- Born: June 18, 1965 (age 61) Columbus, Ohio, United States
- Education: Parkland College
- Writing career
- Language: English
- Notable works: Soon Will Come the Light, Light on the Horizon
- Notable awards: National Autism Society of America award for literary excellence
- Website: thomasamckean.com

= Thomas A. McKean =

American autistic author and lecturer (born 1965)

Thomas A. McKean is an American autistic author and lecturer. He is a poet, a singer-songwriter, an international speaker and a writer. He is the author of Soon Will Come the Light: A View From Inside the Autism Puzzle and Light On the Horizon: A Deeper View From Inside the Autism Puzzle. McKean has claimed that he did not speak until he was 16, but was able to describe how autism was like to him. He constantly fights various symptoms such as making strange noises, and says that perception of the senses causes low-intensity pain. McKean at one time earned a living traveling about and doing conferences and consulting work on autism. He has been described as having the unusual ability to be in the world of autism, yet also possesses the communication skills to describe what that world is like.

==History==
McKean claimed that he was never given a formal diagnosis growing up, so he was often punished, even though he knew there was something wrong with him. He spent the first half of his elementary school career in a regular classroom, then was in special-education classrooms until the sixth grade. He also claimed to be unpopular in school, and dreaded gym and recess. McKean then spent three years in a psychiatric institution starting at age 14. However, he was eventually elected to the board of the Autism Society of America in 1992. He started his advocacy career after discovering that he was on the spectrum, through attending Autism Society of America chapter meetings and receiving attention for being able to talk about his own experiences as an autistic person.

Thomas McKean was a guest on The Oprah Winfrey Show in 2001. On the show, he said that he was lonely as a child, had to learn emotions, and said that his sensitivity to certain sensations and colors was exaggerated. McKean also discussed aspects of his autism in Esquire magazine, in a section dedicated to unusual experiences.

==Analysis==
In Soon Will Come the Light: A View From Inside the Autism Puzzle, a winner of the Autism Society of America's Literary Achievement Award, he described the years that he faced confusion around his disorder. He also claimed to have talents in fields such as computers and technical design, in addition to his passion for writing. Janis M. Serak, a member of the Autism Society of America, Board of Directors, reviewed the book in The Advocate, the Autism Society of America's newsletter in 1994. Serak claimed that few books had been written by autistics, and that this book could be useful to parents of autistic children for its first-person portrayal of autism. Overall, he wrote that McKean had sought to understand himself better through writing.

==Views on Autism and Neurodiversity==
McKean believes that autism professionals need to listen more carefully to parents, and be more verbally direct about the child's difficulties. He also insists that parents and professionals should keep up on current research.

McKean once wrote an article for The Advocate about his experiences with auditory integration training for autism, claiming that it gave him mixed results. He says that it is important to ask professionals in this field about the reliability of their methods and claims.

At one point, McKean gave a first-person account about dating with autism, where various issues were discussed. He was dating a woman named Theresa who also had two autistic children, who also wrote part of the account. Theresa wrote about how his sensory issues caused difficulty with intimacy. McKean also said it was difficult to know how to understand and discipline her children. Nonetheless, they said that they wanted to put the effort into creating a strong relationship.

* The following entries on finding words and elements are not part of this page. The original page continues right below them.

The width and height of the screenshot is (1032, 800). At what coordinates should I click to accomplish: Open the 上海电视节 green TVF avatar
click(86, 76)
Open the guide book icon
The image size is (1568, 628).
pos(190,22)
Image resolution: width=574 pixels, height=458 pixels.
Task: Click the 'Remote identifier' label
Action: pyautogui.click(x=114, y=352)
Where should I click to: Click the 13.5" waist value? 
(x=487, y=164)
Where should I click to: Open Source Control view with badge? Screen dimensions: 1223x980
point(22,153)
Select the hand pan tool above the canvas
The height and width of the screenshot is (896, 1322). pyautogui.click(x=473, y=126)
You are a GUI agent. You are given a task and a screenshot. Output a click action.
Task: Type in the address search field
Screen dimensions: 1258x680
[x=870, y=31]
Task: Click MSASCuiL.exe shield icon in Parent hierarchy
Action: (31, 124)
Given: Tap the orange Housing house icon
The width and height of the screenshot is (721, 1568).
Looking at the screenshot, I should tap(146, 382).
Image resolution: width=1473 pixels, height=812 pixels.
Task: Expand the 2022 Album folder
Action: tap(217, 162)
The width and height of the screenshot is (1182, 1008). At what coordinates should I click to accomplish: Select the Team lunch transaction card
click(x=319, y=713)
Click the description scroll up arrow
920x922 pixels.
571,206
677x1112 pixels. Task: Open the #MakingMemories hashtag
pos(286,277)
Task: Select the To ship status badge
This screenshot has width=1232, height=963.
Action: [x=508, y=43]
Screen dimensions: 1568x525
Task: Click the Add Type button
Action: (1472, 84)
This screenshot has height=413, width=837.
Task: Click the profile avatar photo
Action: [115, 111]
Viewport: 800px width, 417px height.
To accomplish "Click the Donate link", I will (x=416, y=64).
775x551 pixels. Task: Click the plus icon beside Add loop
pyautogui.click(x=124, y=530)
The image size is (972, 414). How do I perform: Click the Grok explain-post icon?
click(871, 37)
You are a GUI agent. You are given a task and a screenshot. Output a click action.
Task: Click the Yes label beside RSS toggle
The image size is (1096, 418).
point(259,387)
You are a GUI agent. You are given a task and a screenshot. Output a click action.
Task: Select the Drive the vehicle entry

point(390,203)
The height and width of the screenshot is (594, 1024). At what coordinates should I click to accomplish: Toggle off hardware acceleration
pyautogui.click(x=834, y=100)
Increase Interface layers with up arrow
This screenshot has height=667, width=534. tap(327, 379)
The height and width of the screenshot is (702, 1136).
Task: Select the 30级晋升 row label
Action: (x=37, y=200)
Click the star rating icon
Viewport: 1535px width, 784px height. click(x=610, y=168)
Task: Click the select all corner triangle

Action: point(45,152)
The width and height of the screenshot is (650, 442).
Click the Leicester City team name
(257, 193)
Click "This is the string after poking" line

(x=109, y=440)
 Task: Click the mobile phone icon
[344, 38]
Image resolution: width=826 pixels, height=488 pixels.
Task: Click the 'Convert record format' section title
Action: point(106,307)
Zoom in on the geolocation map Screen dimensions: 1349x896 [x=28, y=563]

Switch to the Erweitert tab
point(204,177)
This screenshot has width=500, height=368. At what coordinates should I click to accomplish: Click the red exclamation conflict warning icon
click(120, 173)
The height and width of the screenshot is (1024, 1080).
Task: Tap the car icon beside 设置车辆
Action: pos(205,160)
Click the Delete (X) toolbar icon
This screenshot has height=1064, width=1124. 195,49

McKean has stated that some people who claim to have autism on the internet portray a very distorted and unrealistic view of what autism really is. He has described the politics of autism as a distraction from the therapies and support needed to treat those who have it. In his 2006 essay A Danger in Speaking that McKean questions autistic speakers that have been self-diagnosed. Critics say that this ignores the obstacles and stigma that some autistics face in getting diagnosed.

==Bibliography==
- Soon Will Come the Light: A View from Inside the Autism Puzzle (1994, Future Horizons, Inc.; reissued 2001, Future Horizons, Inc.)
- Light on the Horizon: A Deeper View from Inside the Autism Puzzle (1996, Future Horizons, Inc.)